LONG BEACH, CALIF.—One of the oddities of the universe revealed over the past decade is that galaxies and the giant black holes at their hubs fit together as if they were made for each other. This is one of those facts of life that sound obvious at first glance, but get stranger the more you think about them.

A giant black hole is a formidable beast, surely able to bend the surrounding swarm of stars to its will. Yet even a giant black hole is still fairly small by the standards of a galaxy, so the galaxy should pay little heed to the monster within. The monster, for its part, is in direct contact with only a fairly small neighborhood and should be oblivious to what happens in the galaxy at large.

Yet astronomers find that black holes consistently have about 0.1 percent of the mass of their galaxies—or, more precisely, of the portion of their galaxies that has an spheroidal shape (which, for an spheroidal galaxy, is the whole thing and, for a spiral galaxy such as our Milky Way, is only the innermost parts). Some astronomers argue that the black hole mass is related not to the mass of the galaxy per se, but to the velocity of the stars, but it amounts to much the same thing: black holes and their host galaxies are blood brothers.

Did the holes come first and guide the formation of their galaxies, did the galaxies come first and build up holes, or did some common factor sculpt both of them? Because galaxies are the building blocks of the universe, this question lies at the heart of many of the puzzles of cosmic evolution.

And the answer? The holes came first, Christopher Carilli of the National Radio Astronomy Observatory and his colleagues announced today at the American Astronomical Society meeting. They used radio telescopes to study four host galaxies bearing black holes from about 12 billion years ago, when the universe was only about a billion years old. By measuring the velocity of gas clouds, they estimated the mass of each galaxy, and by studying the spectral emission lines emitted by material taking a death plunge into the coresponding hole, they estimated the mass of the hole.

These ancient black holes proved to be proportionately much heavier than those in the present-day universe—about 3 percent of the galaxy’s mass. Because black holes never shrink, the galaxy must have beefed up in order to account for the present mass ratio of 0.1 percent. “Black holes came first and somehow—we don’t know how—grew the galaxy around them,” Carilli says.

One caveat is that the study took in only four galaxies, and abnormally massive ones at that. It remains to be seen whether the trend holds for all galaxies at that early stage of cosmic history. Moreover, the study only ascertains which came first. It says nothing about how the black holes originally formed or how, in an apparent case of tail wags dog, they managed to control the formation of entire galaxies. “This doesn’t really address the origin of that relationship,” Carilli says. “What it addresses is when that relationship was established.”

▸ Instructions:
1. According to the article on black holes and galaxies, how much of their galaxies' mass did the ancient black holes studied by Carilli's team account for?
2. Reproduce the passage of the article on black holes and galaxies that opens with the words containing "And the answer?" and closes with "of the hole.".

▸ Dataset entries:
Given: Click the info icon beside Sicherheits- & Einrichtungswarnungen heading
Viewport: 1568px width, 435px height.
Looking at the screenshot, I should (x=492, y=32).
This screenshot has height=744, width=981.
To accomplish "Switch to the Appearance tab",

---

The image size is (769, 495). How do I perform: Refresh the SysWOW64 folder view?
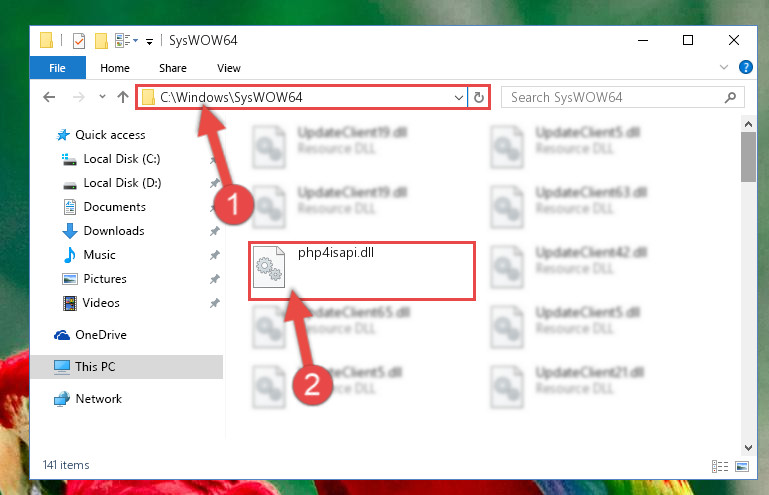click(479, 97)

▸ Full solutions:
1. About 3 percent of the galaxy's mass.

2.
And the answer? The holes came first, Christopher Carilli of the National Radio Astronomy Observatory and his colleagues announced today at the American Astronomical Society meeting. They used radio telescopes to study four host galaxies bearing black holes from about 12 billion years ago, when the universe was only about a billion years old. By measuring the velocity of gas clouds, they estimated the mass of each galaxy, and by studying the spectral emission lines emitted by material taking a death plunge into the coresponding hole, they estimated the mass of the hole.